• PASSAGE TO READ:
::::::::::

Rory Cormac, a professor of international relations at Nottingham University, says Russia uses unacknowledged attacks to pursue “multiple objectives” against individual western states and organisations such as Nato.
“One is to disrupt supplies of weapons to Ukraine,” he says. “They also want to undermine the resolve to support Ukraine and increase the political and economic costs of supporting Ukraine. It’s not necessarily about winning or ending wars but about a slow, sapping, draining, subversive process.
“They also want to push and test the limits of Nato’s Article 5, to see what they can get away with, to stoke divisions in Nato and undermine consensus and co-operation,” he adds, referring to the mutual defence clause that binds the 32 countries in the alliance.
“They want to spread uncertainty, paralyse western international institutions and their ability to respond and make decisions.”
While Nato states such as Poland, Finland, Estonia, Latvia and Lithuania seek a strong collective response to hostile Kremlin actions, other members such as Hungary and Slovakia back a softer approach, criticising sanctions against Russia and support for Ukraine and arguing that confrontation with Moscow must be avoided at all costs.
Russia’s use of unacknowledged operations to attack the West takes advantage of these divisions and of the need within Nato to establish consensus between divergent members, while Putin’s authoritarian regime acts without constraints.
“Any ambiguity or doubt makes the response [to attacks] much more difficult and induces paralysis,” says Cormac. “Even a small element of doubt will be exploited by those who are more sympathetic to Russia. That grain of doubt and lack of acknowledgment impedes response.”
While sending substantial military aid to Ukraine since Russia’s full invasion in 2022, western powers have been at constant pains to avoid what they call “escalation” with Russia, leading to delays and limits on support for Kyiv that have compromised its defence.
Fear of confrontation with the Kremlin also inclines Nato to treat its covert attacks as less than acts of war, so avoiding the possible activation of Article 5, which would oblige all members to join forces against an enemy. International law is also unclear over what constitutes an armed attack and on other issues, making any such judgment political.
“This threshold is a mutually agreed or constructed thing. Something is sub-threshold because we in the West say that it is sub-threshold, because we are worried about escalation,” says Cormac. “A lot of western counties and leaders want it to be sub-threshold and don’t have the political willingness to fight back.”

::::::::::

• MATERIAL:
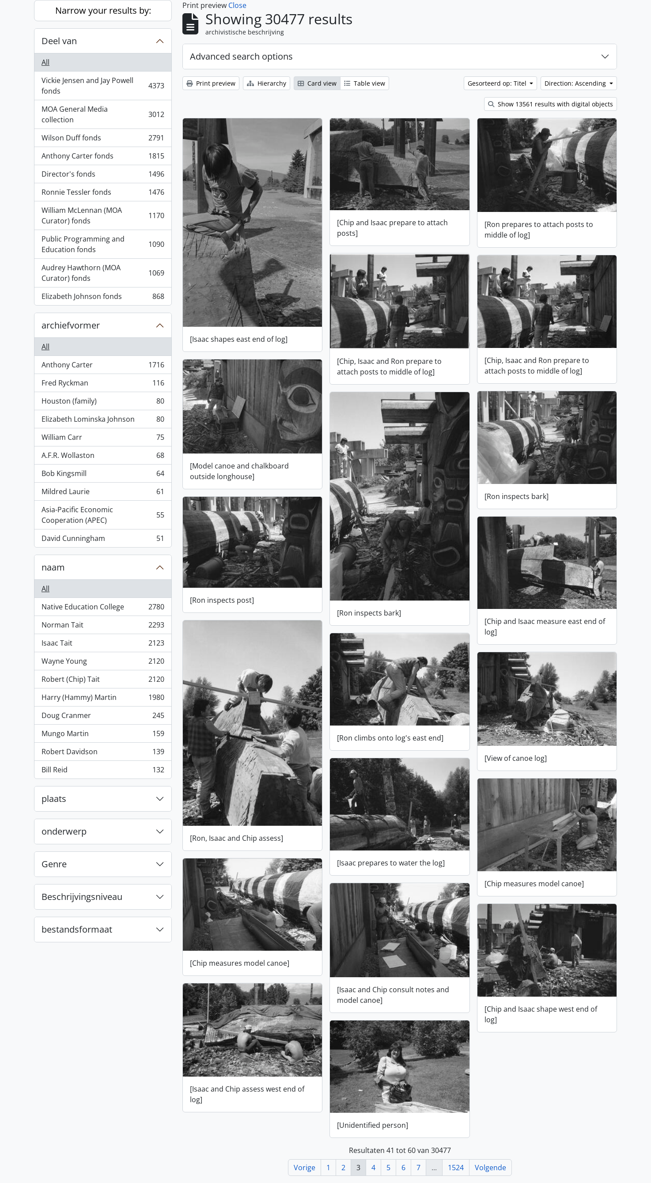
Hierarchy (266, 83)
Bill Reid (102, 771)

::::::::::

• REQUIRED TASK A: Which Nato member states are named in the article on Russia's covert attacks?
• REQUIRED TASK B: Shorten the paragraph beginning "Fear of confrontation with the Kremlin" from the article on Russia's covert attacks, keeping its main facts.
• REQUIRED TASK C: Write the next part of the article on Russia's covert attacks, picking up after its final paragraph.
The listing has no connection to the article on Russia's covert attacks.

• EXPECTED ANSWER A: Poland, Finland, Estonia, Latvia, Lithuania, Hungary and Slovakia.

• EXPECTED ANSWER B: Fearing confrontation with the Kremlin, Nato tends to treat Russia's covert attacks as less than acts of war. This avoids possibly triggering Article 5, which would require all members to unite against an enemy. International law is unclear about what counts as an armed attack, so such judgments are political.

• EXPECTED ANSWER C:
Russia thinks it is at war with the West in a non-military way. They believe they see a sustained campaign of successful western aggression against them and they are trying to turn the tables
— Lukas Milevski, an assistant professor specialising in military strategy at Leiden University in the Netherlands
Experts say this vagueness is only expanding the “grey zone” in which Putin feels free to act with impunity; last year, for example, Russia was allegedly behind the dispatch of incendiary devices to cargo hubs in Germany and Britain, which could have started fires on-board aircraft flying to North America, western security officials say.
“It’s all very well being ‘deliberately vague’ when signalling to Russia what the threshold for invoking Article 5 is, but the challenge for the new secretary general of Nato is that 32 Nato states need to have clarity ... on what constitutes an armed attack in today’s hybrid war,” says Charlie Edwards, senior adviser for strategy and national security at the London-based International Institute for Strategic Studies.
“Russian attacks are becoming more frequent, bolder and more reckless. So there is a genuine question to ask of Nato and western capitals, about what more they should do to respond, in the absence of meeting the Article 5 threshold.”
The West may be doing its utmost to avoid escalation with a bellicose nuclear power, but what if Russia already thinks and acts like it is fighting a wider war?
“Western governments are still making the basic mistake of thinking that Russian sabotage operations in Europe are part of a different campaign from the conventional war that is playing out in Ukraine – when in fact it is all part of the same war the Russians are fighting,” says Edwards.
Tapping into centuries-old Russian tropes, the Putin regime now justifies its increasingly extreme actions – from sweeping domestic repression to the ruinous war on Ukraine – by claiming to be defending the motherland from devious and aggressive western states that want to rip it apart.
“All the revolutions since the late 1980s in ex-Soviet republics and former Warsaw Pact countries ... are seen by the Russians as western-backed coups that constitute aggression against Russia and its interests and its sphere of influence as a great power,” says Milevski.
“So Russia thinks it is at war with the West in a non-military way. They believe they see a sustained campaign of successful western aggression against them and they are trying to turn the tables.”
Europe claims that its mild response to Russian hybrid attacks shows it favours peace over conflict, but if Moscow thinks it would never use force under any circumstances, “then we’re really not choosing to be peaceful, we’re choosing to be harmless”, warns Milevski.
“And that is a terrible state of affairs, especially when you’re next to Russia.”